:: Your goal ::
Copy out every line of the records below that contains the string "icon". Case matters: uppercase and lowercase letters count as different.

:: Records for this exercise ::

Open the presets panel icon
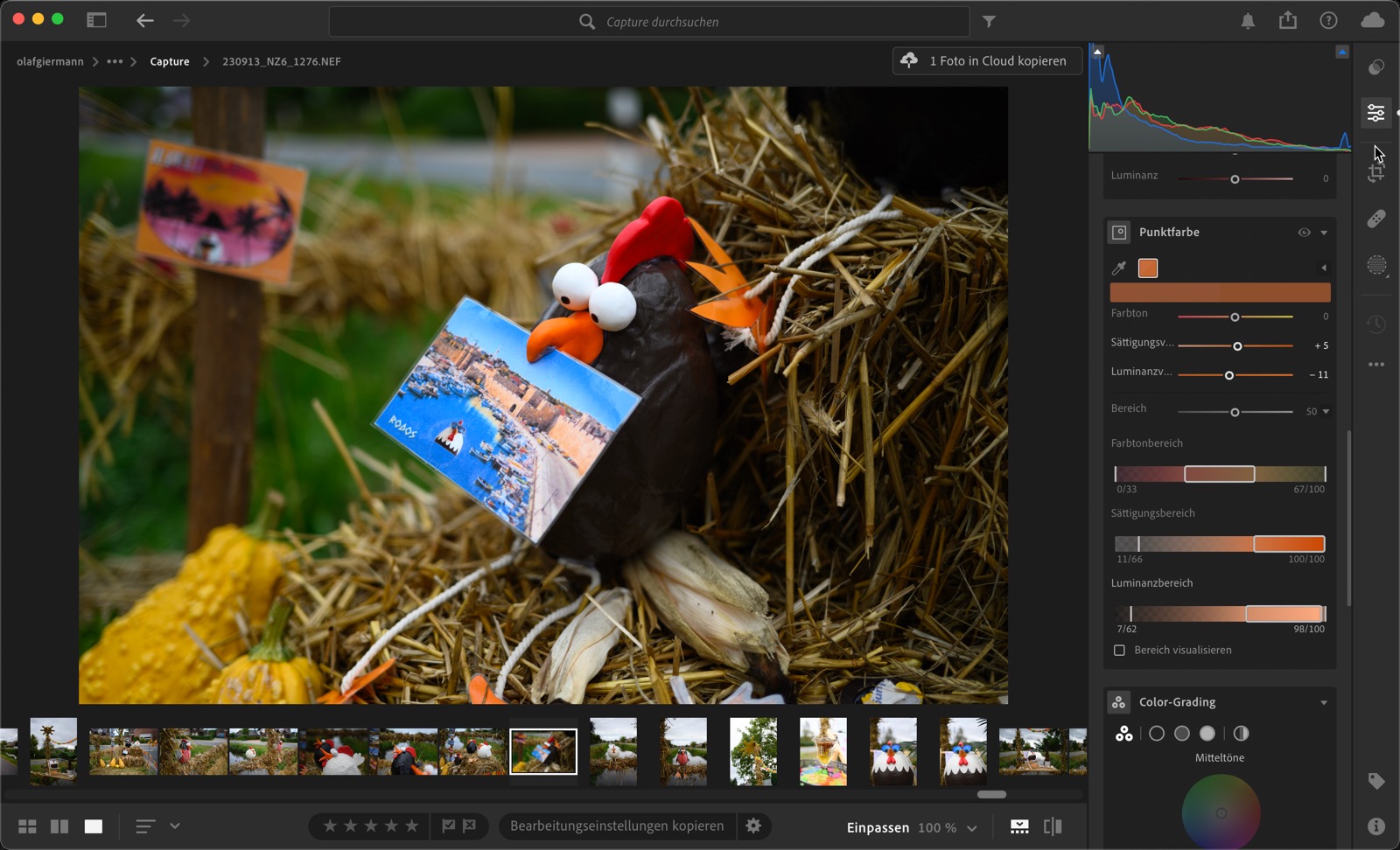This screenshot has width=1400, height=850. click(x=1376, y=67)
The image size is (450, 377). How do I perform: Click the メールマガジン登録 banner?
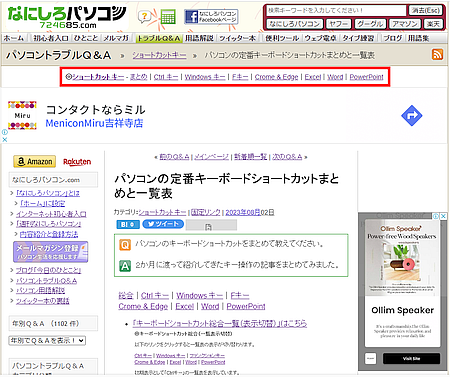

...

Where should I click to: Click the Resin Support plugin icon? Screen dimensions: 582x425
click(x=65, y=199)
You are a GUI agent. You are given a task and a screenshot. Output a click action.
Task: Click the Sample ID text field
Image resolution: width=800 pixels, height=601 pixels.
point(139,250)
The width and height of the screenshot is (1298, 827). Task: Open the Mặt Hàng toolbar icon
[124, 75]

:: Solved exercise ::
Open the presets panel icon
Where should I click to: Click the Resin Support plugin icon? Screen dimensions: 582x425
The width and height of the screenshot is (1298, 827). Task: Open the Mặt Hàng toolbar icon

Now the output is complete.